_DATA FOR ANALYSIS_.
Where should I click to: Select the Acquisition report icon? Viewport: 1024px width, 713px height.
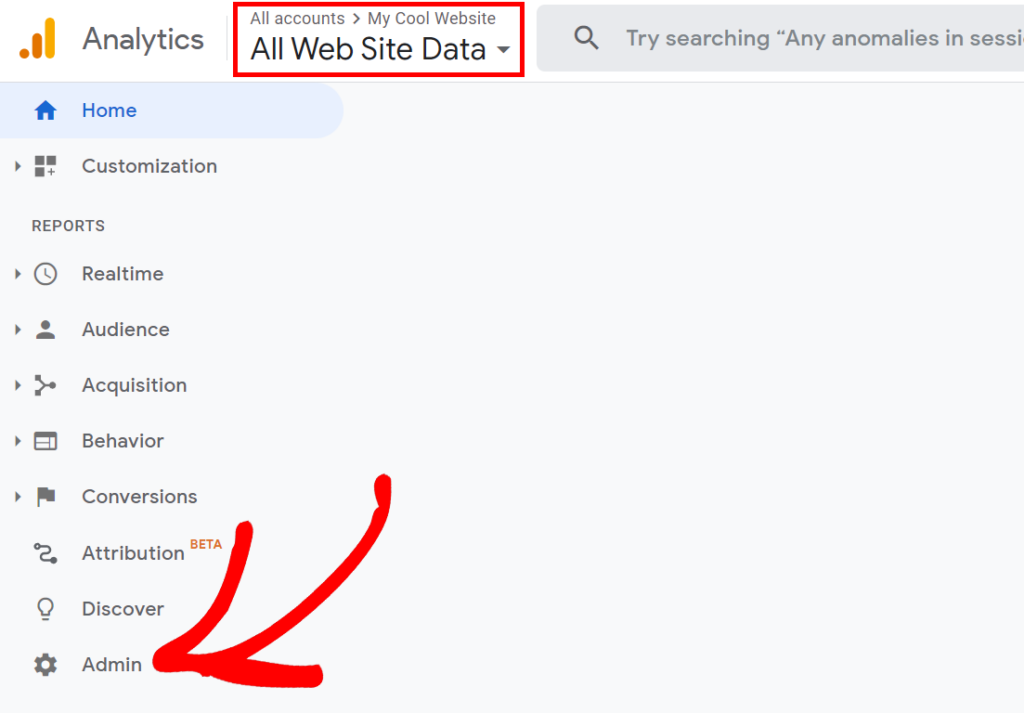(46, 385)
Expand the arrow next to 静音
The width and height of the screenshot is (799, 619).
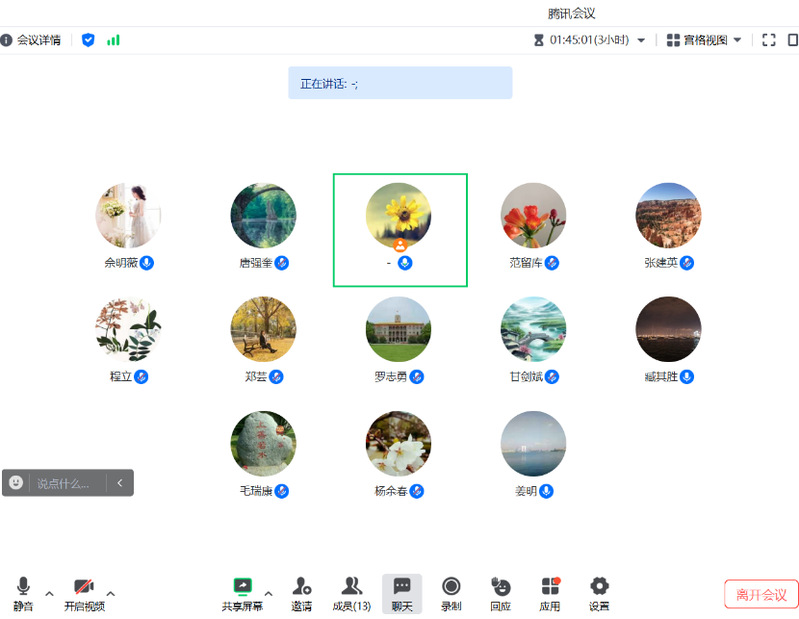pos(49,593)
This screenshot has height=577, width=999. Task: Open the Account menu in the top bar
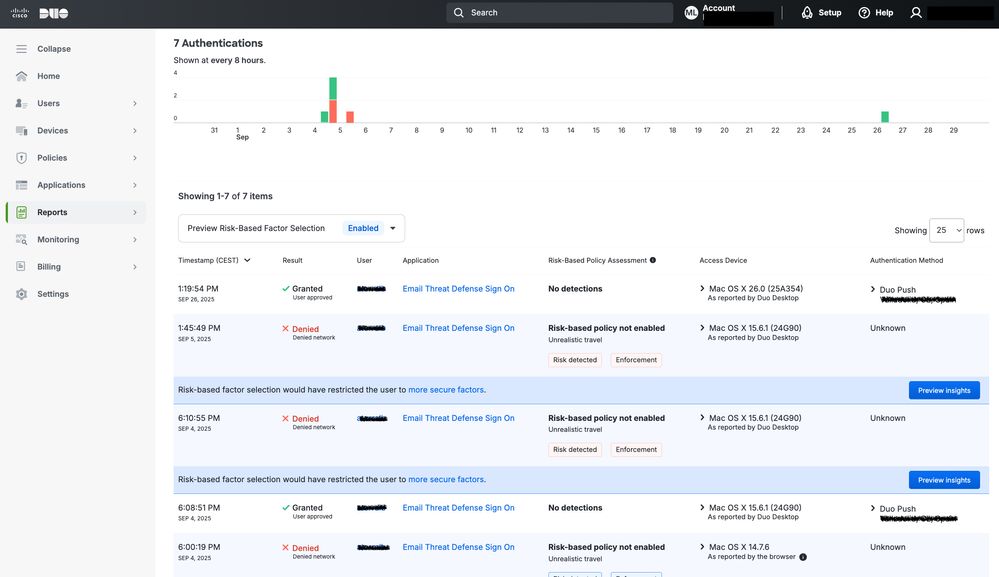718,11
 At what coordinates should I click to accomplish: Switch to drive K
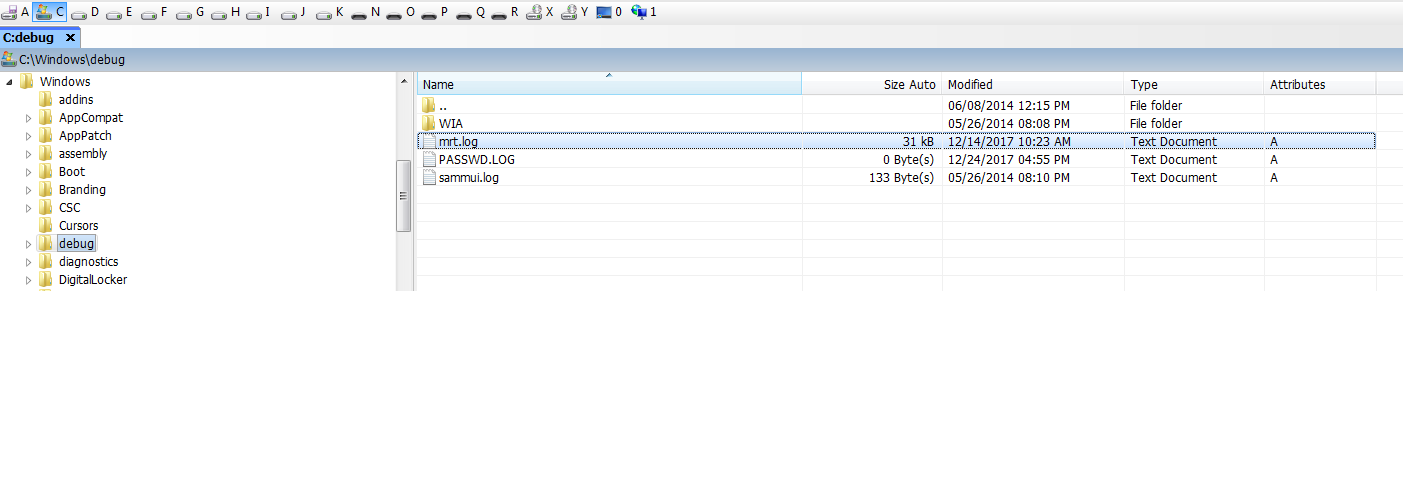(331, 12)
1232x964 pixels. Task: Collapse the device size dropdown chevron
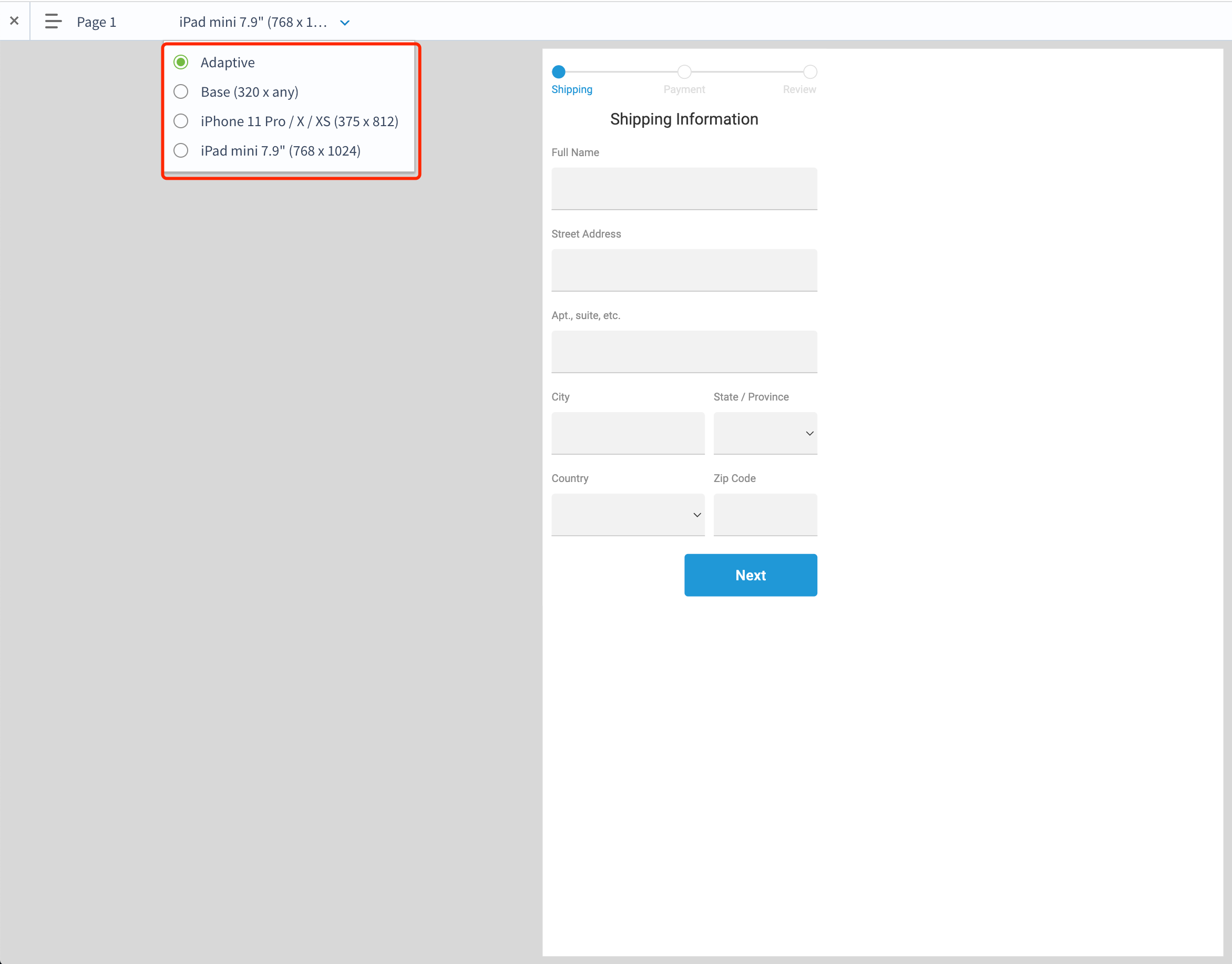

_WHAT THIS TASK INVOLVES_.
Start with the line that holds "At what coordinates" and retype each line through the last one in the data, exactly and without pictures.

_RESULT OF THE EXERCISE_.
 At what coordinates should I click to accomplish: Switch to drive K
(331, 12)
1232x964 pixels. Task: Collapse the device size dropdown chevron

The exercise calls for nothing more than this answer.